### Dataset excerpts
════════════════════

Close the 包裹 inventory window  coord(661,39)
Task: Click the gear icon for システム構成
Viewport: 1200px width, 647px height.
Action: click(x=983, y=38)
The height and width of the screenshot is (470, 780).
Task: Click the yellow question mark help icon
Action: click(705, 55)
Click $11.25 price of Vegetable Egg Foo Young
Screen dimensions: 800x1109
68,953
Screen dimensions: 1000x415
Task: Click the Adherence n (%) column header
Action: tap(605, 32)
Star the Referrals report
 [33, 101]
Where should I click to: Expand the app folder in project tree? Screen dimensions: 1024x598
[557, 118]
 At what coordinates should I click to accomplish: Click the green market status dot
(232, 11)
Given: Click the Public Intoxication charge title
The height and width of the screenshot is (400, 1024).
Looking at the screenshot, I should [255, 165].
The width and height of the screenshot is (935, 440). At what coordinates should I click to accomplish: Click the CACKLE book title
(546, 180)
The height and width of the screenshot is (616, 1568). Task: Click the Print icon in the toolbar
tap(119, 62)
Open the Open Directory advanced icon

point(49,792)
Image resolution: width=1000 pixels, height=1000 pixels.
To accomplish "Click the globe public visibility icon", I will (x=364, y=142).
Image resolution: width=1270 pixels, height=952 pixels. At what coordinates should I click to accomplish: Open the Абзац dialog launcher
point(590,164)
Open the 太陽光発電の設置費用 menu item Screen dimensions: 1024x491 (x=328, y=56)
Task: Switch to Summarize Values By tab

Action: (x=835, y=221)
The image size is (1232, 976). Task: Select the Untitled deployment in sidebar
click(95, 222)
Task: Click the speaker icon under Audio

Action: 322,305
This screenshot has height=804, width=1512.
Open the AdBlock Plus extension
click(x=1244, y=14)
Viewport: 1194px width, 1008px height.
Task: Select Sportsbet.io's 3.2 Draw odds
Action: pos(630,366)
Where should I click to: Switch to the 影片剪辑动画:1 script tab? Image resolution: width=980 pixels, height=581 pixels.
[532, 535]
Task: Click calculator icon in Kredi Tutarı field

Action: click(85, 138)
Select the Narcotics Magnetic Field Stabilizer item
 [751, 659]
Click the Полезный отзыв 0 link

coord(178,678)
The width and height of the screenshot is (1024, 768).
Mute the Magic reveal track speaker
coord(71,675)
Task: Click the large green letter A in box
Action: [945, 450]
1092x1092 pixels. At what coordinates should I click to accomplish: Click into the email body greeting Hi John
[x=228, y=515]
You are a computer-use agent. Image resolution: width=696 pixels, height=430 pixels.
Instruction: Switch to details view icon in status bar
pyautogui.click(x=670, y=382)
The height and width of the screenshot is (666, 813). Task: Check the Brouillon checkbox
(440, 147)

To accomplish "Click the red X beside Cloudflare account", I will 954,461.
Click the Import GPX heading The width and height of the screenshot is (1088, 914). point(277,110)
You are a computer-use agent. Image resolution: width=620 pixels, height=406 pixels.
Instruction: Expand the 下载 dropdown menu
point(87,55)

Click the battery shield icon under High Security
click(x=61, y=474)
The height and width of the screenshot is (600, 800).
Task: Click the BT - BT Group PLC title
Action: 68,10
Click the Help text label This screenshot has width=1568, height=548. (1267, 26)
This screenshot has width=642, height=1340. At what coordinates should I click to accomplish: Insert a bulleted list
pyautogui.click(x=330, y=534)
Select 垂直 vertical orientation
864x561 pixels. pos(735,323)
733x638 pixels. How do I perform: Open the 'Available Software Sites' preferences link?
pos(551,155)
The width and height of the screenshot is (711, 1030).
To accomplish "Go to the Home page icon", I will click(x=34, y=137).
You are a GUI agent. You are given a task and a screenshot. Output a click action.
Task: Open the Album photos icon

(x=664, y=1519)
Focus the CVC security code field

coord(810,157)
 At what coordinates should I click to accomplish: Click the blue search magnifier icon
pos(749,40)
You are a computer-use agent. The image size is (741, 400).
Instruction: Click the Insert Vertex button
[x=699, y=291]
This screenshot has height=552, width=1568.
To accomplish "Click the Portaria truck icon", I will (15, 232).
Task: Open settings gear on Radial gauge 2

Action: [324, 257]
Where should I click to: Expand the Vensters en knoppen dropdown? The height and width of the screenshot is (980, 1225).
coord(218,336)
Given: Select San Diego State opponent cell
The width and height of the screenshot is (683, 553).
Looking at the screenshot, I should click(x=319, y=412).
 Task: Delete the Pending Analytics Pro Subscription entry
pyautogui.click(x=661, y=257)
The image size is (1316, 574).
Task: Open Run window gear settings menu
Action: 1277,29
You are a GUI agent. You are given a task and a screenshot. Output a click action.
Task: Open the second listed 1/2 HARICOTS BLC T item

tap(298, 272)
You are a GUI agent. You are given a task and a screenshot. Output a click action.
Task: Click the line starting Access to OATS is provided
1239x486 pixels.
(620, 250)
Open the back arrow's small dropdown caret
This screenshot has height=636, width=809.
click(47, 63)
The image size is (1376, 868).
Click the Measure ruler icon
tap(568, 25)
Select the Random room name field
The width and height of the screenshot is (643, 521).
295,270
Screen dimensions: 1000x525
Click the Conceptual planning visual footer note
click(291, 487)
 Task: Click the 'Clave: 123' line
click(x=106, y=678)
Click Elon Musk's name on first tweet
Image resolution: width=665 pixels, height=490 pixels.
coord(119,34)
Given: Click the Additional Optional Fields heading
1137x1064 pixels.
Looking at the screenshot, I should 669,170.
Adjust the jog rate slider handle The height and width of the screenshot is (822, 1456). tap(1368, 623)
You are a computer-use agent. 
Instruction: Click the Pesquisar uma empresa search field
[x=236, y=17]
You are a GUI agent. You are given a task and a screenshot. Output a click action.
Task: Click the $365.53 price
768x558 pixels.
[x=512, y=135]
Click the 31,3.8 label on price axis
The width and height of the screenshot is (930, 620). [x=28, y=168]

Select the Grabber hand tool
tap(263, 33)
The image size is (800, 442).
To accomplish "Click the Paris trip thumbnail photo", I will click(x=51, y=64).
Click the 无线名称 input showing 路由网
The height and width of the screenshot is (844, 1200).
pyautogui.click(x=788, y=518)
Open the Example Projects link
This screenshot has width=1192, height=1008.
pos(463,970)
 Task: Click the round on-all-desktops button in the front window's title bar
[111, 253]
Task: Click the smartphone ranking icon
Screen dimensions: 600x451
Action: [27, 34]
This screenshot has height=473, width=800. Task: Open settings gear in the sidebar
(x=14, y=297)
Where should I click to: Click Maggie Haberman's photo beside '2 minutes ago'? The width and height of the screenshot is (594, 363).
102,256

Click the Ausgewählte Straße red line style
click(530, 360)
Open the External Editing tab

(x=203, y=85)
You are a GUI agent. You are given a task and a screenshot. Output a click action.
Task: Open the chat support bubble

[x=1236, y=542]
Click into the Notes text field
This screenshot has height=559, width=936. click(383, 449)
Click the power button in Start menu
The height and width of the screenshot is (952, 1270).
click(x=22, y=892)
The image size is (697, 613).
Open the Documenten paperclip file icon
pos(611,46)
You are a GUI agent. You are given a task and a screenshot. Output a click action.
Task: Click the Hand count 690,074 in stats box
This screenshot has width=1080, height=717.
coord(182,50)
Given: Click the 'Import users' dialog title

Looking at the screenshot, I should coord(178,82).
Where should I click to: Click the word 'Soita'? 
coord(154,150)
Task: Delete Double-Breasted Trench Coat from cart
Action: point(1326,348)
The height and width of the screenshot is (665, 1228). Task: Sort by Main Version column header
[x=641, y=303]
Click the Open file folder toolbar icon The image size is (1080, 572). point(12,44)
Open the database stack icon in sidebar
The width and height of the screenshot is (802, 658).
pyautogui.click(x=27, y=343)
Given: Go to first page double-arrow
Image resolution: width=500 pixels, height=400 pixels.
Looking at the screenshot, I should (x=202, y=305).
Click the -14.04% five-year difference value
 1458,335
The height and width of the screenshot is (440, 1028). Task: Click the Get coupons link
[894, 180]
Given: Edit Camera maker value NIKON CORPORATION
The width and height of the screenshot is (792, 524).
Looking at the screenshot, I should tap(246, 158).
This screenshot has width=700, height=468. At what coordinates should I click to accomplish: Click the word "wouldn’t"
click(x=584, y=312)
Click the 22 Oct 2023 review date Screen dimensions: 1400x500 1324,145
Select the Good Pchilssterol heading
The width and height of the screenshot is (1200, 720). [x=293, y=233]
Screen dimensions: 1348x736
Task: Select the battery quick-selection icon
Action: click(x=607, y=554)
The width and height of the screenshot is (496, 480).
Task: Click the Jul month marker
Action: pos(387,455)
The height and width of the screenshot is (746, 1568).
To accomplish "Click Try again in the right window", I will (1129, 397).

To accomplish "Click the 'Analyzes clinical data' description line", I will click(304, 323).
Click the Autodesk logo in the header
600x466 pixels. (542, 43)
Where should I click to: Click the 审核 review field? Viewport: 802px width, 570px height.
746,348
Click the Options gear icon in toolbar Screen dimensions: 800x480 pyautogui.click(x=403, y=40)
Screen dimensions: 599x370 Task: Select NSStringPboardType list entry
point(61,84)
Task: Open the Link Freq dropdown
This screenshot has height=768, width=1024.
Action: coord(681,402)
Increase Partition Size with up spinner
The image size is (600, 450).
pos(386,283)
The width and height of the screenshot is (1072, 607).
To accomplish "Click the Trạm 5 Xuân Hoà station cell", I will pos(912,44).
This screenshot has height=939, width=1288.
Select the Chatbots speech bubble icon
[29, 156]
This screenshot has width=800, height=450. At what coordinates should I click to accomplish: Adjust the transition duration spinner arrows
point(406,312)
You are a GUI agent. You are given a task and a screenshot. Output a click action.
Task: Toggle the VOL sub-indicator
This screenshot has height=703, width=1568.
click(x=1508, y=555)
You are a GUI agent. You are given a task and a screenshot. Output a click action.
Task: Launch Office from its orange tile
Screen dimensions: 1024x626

════════════════════

### Task details
Take every line from the data that includes the word "cell".

### Solution
Given: Select San Diego State opponent cell
To accomplish "Click the Trạm 5 Xuân Hoà station cell", I will pos(912,44).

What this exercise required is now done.